When I first purchased and installed my Jet Dust Collector I put 4" PVC from the collector, up and across the ceiling in two runs, each with 2 drop downs to equipment. I only used one run at a time. As the kids got older and we added some Kayaks to the mix, I took down one run to make room to hang the kayaks. Performance improved. Needed room to hang something else so I took down half of the other run. Performance improved again. I still had several "Y's" in-line in case I ever wanted to expand again. I noticed that these "Y's" were always full of saw-dust. Maybe they created a mini-vortex and created a problem? A few weeks ago I took out all of the "Y's" and now I have one straight run that drops down in the middle of the garage/shop. It has a 10' hose that I hook up to my planer, tablesaw, jointer, or bandsaw. The system looks more organized and cleaner and it has never worked better. I purchased a Bosch VAC 090AH for all of my portable tools. I think that I know have the optimal system for my space and tools. For my situation I determined that it is not an issue to connect each piece of equipment as I use it.

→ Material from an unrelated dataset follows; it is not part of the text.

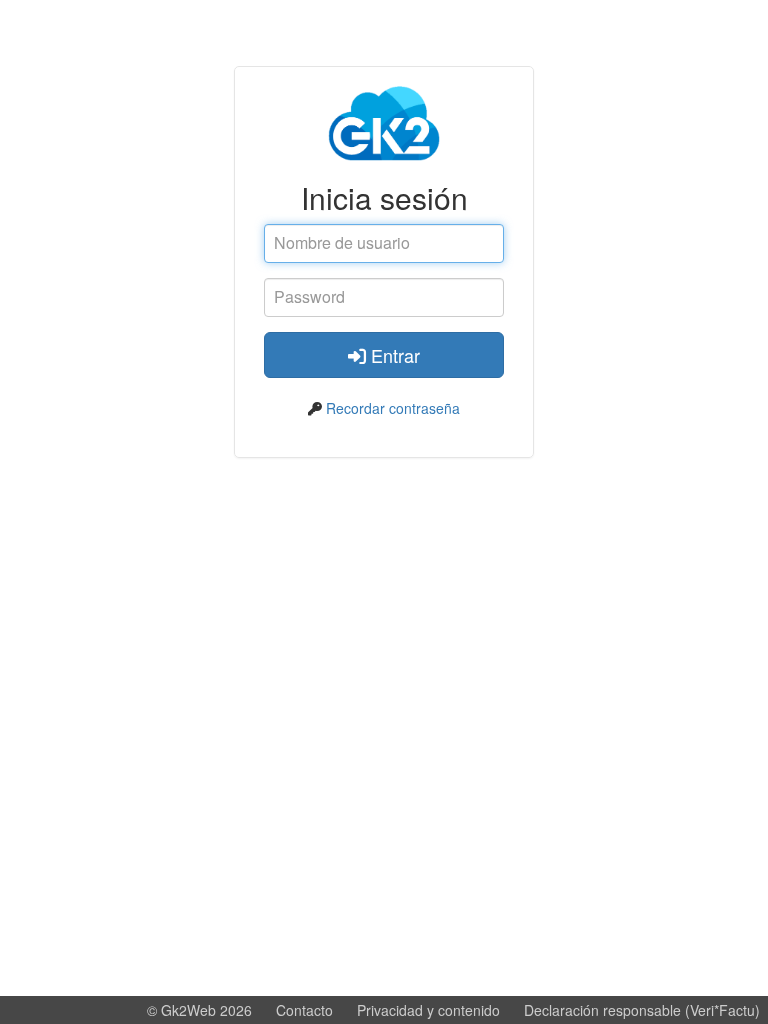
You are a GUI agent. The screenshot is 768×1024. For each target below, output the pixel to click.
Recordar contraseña (393, 408)
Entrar (393, 355)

Performance won over convenience. The convenience factor for me is the remote control to turn the system on and off. Also - a year ago I added a seperator plate below the filter, this helps with performance by keeping the pleated filter MUCH cleaner. The new Jet DC's have this from the factory but they won't sell you a retrofit kit. I purchased a 3rd party one for around $30. It took 10 minutes to install it.


----------



## Lislewood (Apr 12, 2020)

So I updated as much as made financial sense at this time.
Thanks to all your suggestions, i have seen a dramatic improvement.
Next week I'll work on the discharge line.


----------



## clagwell (Dec 20, 2018)

Although I had the original SDD (5" in / 6" out) in mind when I suggested it I'm sure the 4" version is still a whole lot better than the trash can. Likely much better separation too! The reconfigured inlet also looks good.

Is that a repurposed 4" dryer vent going up the wall for your outlet? If you are keeping that, replacing the 5" hose won't make much difference. You really have to tackle the much bigger job of replacing the 4" main run with 5" first to get another big increment in performance. Also, you need the regular SDD to take full advantage of the 5" duct.


----------